Jos Kool (1953) is eigenlijk journalist. Hij werkte jarenlang als de drijvende kracht achter Klankbord een blad van de Rabobank. Daarnaast verzorgde hij reportages over allerlei Derde Wereldlanden en werkte voor de Volkskrant en de Haagse Post. Op grond daarvan ontving hij in 2003 de Dick Scherpenzeelprijs, een prijs die wordt uitgereikt aan een auteur, die schrijft over een ontwikkelingsland. In 2004 verscheen De stille revolutie op het platteland over de ontwikkelingen in de Vijfheerenlanden. Een sterk werkje in de trant van Geert Maks Hoe God verdween uit Jorwerd. Nu verschijnen bij de Nymfaeum Pers zijn reisverhalen in een prachtig uitgevoerde editie.

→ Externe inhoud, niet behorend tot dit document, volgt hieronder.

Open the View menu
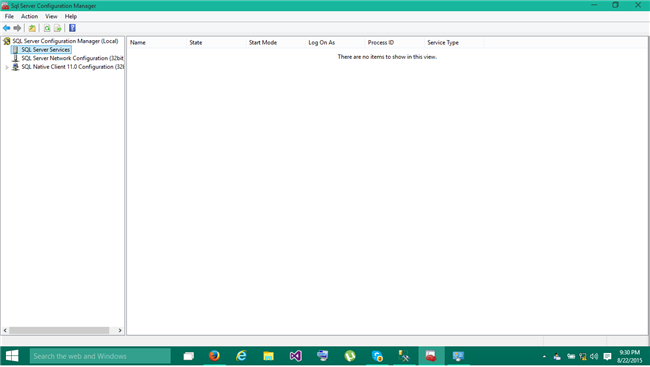This screenshot has height=367, width=650. [51, 16]
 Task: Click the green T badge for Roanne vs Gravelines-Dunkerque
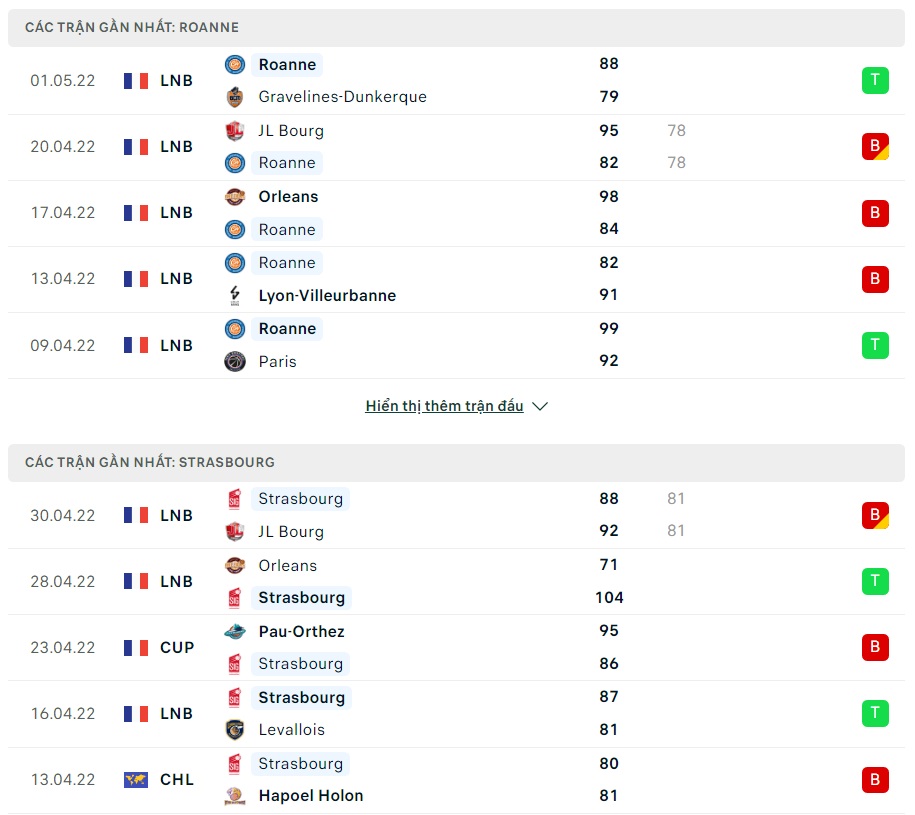coord(875,80)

De meeste journalisten, die zich aan het schrijven van meer literair gehalte wagen, halen veelal bakzeil. Wat te denken van bijvoorbeeld de flauwe schrijfsels van Mart Smeets? Bij Jos Kool is er geen sprake van een nare cocktail tussen journalistiek gebabbel en literair gebrabbel. Kool publiceerde eerder verhalen uit deze bundeling in literair tijdschrift RUIM en later drie verhalen in het vooraanstaande literaire blad Opspraak. En dat hij kan schrijven ervaren we ook in deze bundel reisverhalen. Het zijn elf verhalen die de lezer wegvoeren naar verre landen als Indonesië, Nepal, India, Thailand en India. De Engelse auteur Richard Holmes portretteerde veelvuldig Engelse literatoren door ‘hot from the spot’ sfeerbeelden op te roepen. Hij bezocht de plekken die voor de auteurs belangrijk waren geweest en observeerde wat zich daar had moeten en kunnen afspelen.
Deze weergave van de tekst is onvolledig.